■ **Problem to work on**
Return the data that follows exactly, with each line intact.

■ **Provided information**
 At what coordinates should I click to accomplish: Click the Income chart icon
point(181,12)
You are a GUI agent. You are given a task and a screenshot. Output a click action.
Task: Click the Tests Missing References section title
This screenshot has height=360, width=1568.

■ **Solution**
 At what coordinates should I click to accomplish: Click the Income chart icon
point(181,12)
You are a GUI agent. You are given a task and a screenshot. Output a click action.
Task: Click the Tests Missing References section title
This screenshot has height=360, width=1568.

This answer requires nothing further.